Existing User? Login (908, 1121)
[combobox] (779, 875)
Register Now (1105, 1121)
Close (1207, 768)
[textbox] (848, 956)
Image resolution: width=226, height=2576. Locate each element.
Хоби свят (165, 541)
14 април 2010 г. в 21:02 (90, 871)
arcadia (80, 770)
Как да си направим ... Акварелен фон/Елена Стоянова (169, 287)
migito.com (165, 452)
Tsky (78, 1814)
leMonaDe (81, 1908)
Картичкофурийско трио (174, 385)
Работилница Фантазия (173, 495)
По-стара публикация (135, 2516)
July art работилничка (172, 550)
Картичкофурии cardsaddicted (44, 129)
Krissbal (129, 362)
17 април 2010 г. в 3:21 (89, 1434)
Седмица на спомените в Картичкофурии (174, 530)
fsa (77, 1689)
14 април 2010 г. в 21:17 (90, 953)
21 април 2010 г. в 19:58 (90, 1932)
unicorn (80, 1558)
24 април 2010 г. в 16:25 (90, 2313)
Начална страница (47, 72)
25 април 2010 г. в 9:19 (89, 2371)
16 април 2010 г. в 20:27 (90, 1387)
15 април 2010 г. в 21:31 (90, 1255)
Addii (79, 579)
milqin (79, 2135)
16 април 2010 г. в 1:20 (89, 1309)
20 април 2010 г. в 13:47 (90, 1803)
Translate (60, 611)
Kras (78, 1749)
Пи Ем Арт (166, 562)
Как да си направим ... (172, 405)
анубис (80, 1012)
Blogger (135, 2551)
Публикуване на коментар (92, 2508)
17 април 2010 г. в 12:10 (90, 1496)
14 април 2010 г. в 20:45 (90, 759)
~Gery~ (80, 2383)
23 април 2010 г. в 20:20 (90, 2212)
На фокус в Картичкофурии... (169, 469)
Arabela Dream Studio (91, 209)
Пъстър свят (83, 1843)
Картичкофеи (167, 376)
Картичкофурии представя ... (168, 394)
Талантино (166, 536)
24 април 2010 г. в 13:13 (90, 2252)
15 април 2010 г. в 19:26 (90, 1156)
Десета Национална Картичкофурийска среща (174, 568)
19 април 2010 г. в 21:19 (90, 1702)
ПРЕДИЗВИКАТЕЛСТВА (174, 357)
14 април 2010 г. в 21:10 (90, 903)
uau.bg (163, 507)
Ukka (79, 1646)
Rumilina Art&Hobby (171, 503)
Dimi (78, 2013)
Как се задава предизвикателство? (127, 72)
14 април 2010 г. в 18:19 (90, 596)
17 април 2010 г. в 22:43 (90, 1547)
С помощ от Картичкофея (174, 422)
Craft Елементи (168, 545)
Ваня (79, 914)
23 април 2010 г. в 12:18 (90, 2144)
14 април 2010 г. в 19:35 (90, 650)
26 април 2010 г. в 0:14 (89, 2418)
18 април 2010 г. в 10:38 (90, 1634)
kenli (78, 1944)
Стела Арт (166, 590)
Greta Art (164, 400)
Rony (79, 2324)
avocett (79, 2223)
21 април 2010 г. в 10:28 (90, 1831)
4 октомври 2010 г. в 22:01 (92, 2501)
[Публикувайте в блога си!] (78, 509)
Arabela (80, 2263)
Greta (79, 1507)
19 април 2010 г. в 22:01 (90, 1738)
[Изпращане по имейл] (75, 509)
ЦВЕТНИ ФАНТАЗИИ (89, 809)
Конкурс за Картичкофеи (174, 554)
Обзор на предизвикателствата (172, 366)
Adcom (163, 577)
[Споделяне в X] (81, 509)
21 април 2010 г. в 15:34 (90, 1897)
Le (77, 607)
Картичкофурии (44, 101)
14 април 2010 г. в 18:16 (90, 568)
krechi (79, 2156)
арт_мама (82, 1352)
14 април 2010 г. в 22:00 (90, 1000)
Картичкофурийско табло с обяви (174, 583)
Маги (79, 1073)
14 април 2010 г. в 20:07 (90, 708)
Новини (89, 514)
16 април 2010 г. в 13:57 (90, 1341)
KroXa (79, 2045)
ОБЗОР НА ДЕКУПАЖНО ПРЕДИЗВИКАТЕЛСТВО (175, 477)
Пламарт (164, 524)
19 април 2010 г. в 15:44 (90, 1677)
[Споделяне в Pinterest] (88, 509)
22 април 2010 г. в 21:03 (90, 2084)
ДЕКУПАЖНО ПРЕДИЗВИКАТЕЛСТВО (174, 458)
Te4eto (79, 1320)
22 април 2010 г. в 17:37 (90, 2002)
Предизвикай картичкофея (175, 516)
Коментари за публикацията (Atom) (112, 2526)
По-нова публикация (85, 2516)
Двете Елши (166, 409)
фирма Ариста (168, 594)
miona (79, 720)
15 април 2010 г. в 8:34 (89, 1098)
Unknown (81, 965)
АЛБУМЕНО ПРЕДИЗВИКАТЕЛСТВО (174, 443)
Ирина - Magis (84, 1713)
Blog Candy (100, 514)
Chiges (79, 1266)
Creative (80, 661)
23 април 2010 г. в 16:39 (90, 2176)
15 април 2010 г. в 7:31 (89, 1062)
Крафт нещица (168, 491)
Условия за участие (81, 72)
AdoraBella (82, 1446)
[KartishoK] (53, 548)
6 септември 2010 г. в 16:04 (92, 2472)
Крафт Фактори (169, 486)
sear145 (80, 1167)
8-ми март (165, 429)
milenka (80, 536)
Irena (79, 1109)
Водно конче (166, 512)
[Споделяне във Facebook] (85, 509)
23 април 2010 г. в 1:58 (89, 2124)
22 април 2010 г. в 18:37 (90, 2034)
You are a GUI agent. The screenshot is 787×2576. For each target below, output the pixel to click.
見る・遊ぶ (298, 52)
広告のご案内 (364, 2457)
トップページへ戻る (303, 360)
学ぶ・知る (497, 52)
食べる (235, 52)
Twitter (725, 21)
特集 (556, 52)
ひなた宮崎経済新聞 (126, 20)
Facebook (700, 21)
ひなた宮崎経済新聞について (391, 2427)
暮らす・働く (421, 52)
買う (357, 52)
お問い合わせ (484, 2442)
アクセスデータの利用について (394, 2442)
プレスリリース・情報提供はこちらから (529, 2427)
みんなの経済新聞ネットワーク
·····
* [WORK TO BE COMPLETED]: Return all the data exactly as given.

* [TASK RESPONSE]:
Existing User? Login (908, 1121)
[combobox] (779, 875)
Register Now (1105, 1121)
Close (1207, 768)
[textbox] (848, 956)
Image resolution: width=226, height=2576. Locate each element.
Хоби свят (165, 541)
14 април 2010 г. в 21:02 (90, 871)
arcadia (80, 770)
Как да си направим ... Акварелен фон/Елена Стоянова (169, 287)
migito.com (165, 452)
Tsky (78, 1814)
leMonaDe (81, 1908)
Картичкофурийско трио (174, 385)
Работилница Фантазия (173, 495)
По-стара публикация (135, 2516)
July art работилничка (172, 550)
Картичкофурии cardsaddicted (44, 129)
Krissbal (129, 362)
17 април 2010 г. в 3:21 (89, 1434)
Седмица на спомените в Картичкофурии (174, 530)
fsa (77, 1689)
14 април 2010 г. в 21:17 (90, 953)
21 април 2010 г. в 19:58 (90, 1932)
unicorn (80, 1558)
24 април 2010 г. в 16:25 (90, 2313)
Начална страница (47, 72)
25 април 2010 г. в 9:19 (89, 2371)
16 април 2010 г. в 20:27 (90, 1387)
15 април 2010 г. в 21:31 (90, 1255)
Addii (79, 579)
milqin (79, 2135)
16 април 2010 г. в 1:20 (89, 1309)
20 април 2010 г. в 13:47 (90, 1803)
Translate (60, 611)
Kras (78, 1749)
Пи Ем Арт (166, 562)
Как да си направим ... (172, 405)
анубис (80, 1012)
Blogger (135, 2551)
Публикуване на коментар (92, 2508)
17 април 2010 г. в 12:10 (90, 1496)
14 април 2010 г. в 20:45 (90, 759)
~Gery~ (80, 2383)
23 април 2010 г. в 20:20 (90, 2212)
На фокус в Картичкофурии... (169, 469)
Arabela Dream Studio (91, 209)
Пъстър свят (83, 1843)
Картичкофеи (167, 376)
Картичкофурии представя ... (168, 394)
Талантино (166, 536)
24 април 2010 г. в 13:13 (90, 2252)
15 април 2010 г. в 19:26 (90, 1156)
Десета Национална Картичкофурийска среща (174, 568)
19 април 2010 г. в 21:19 (90, 1702)
ПРЕДИЗВИКАТЕЛСТВА (174, 357)
14 април 2010 г. в 21:10 (90, 903)
uau.bg (163, 507)
Ukka (79, 1646)
Rumilina Art&Hobby (171, 503)
Dimi (78, 2013)
Как се задава предизвикателство? (127, 72)
14 април 2010 г. в 18:19 (90, 596)
17 април 2010 г. в 22:43 (90, 1547)
С помощ от Картичкофея (174, 422)
Craft Елементи (168, 545)
Ваня (79, 914)
23 април 2010 г. в 12:18 (90, 2144)
14 април 2010 г. в 19:35 (90, 650)
26 април 2010 г. в 0:14 (89, 2418)
18 април 2010 г. в 10:38 (90, 1634)
kenli (78, 1944)
Стела Арт (166, 590)
Greta Art (164, 400)
Rony (79, 2324)
avocett (79, 2223)
21 април 2010 г. в 10:28 (90, 1831)
4 октомври 2010 г. в 22:01 (92, 2501)
[Публикувайте в блога си!] (78, 509)
Arabela (80, 2263)
Greta (79, 1507)
19 април 2010 г. в 22:01 (90, 1738)
[Изпращане по имейл] (75, 509)
ЦВЕТНИ ФАНТАЗИИ (89, 809)
Конкурс за Картичкофеи (174, 554)
Обзор на предизвикателствата (172, 366)
Adcom (163, 577)
[Споделяне в X] (81, 509)
21 април 2010 г. в 15:34 (90, 1897)
Le (77, 607)
Картичкофурии (44, 101)
14 април 2010 г. в 18:16 (90, 568)
krechi (79, 2156)
арт_мама (82, 1352)
14 април 2010 г. в 22:00 (90, 1000)
Картичкофурийско табло с обяви (174, 583)
Маги (79, 1073)
14 април 2010 г. в 20:07 (90, 708)
Новини (89, 514)
16 април 2010 г. в 13:57 (90, 1341)
KroXa (79, 2045)
ОБЗОР НА ДЕКУПАЖНО ПРЕДИЗВИКАТЕЛСТВО (175, 477)
Пламарт (164, 524)
19 април 2010 г. в 15:44 (90, 1677)
[Споделяне в Pinterest] (88, 509)
22 април 2010 г. в 21:03 (90, 2084)
ДЕКУПАЖНО ПРЕДИЗВИКАТЕЛСТВО (174, 458)
Te4eto (79, 1320)
22 април 2010 г. в 17:37 (90, 2002)
Предизвикай картичкофея (175, 516)
Коментари за публикацията (Atom) (112, 2526)
По-нова публикация (85, 2516)
Двете Елши (166, 409)
фирма Ариста (168, 594)
miona (79, 720)
15 април 2010 г. в 8:34 (89, 1098)
Unknown (81, 965)
АЛБУМЕНО ПРЕДИЗВИКАТЕЛСТВО (174, 443)
Ирина - Magis (84, 1713)
Blog Candy (100, 514)
Chiges (79, 1266)
Creative (80, 661)
23 април 2010 г. в 16:39 (90, 2176)
15 април 2010 г. в 7:31 (89, 1062)
Крафт нещица (168, 491)
Условия за участие (81, 72)
AdoraBella (82, 1446)
[KartishoK] (53, 548)
6 септември 2010 г. в 16:04 (92, 2472)
Крафт Фактори (169, 486)
sear145 (80, 1167)
8-ми март (165, 429)
milenka (80, 536)
Irena (79, 1109)
Водно конче (166, 512)
[Споделяне във Facebook] (85, 509)
23 април 2010 г. в 1:58 (89, 2124)
22 април 2010 г. в 18:37 (90, 2034)
You are a GUI agent. The screenshot is 787×2576. For each target below, output the pixel to click.
見る・遊ぶ (298, 52)
広告のご案内 (364, 2457)
トップページへ戻る (303, 360)
学ぶ・知る (497, 52)
食べる (235, 52)
Twitter (725, 21)
特集 (556, 52)
ひなた宮崎経済新聞 (126, 20)
Facebook (700, 21)
ひなた宮崎経済新聞について (391, 2427)
暮らす・働く (421, 52)
買う (357, 52)
お問い合わせ (484, 2442)
アクセスデータの利用について (394, 2442)
プレスリリース・情報提供はこちらから (529, 2427)
みんなの経済新聞ネットワーク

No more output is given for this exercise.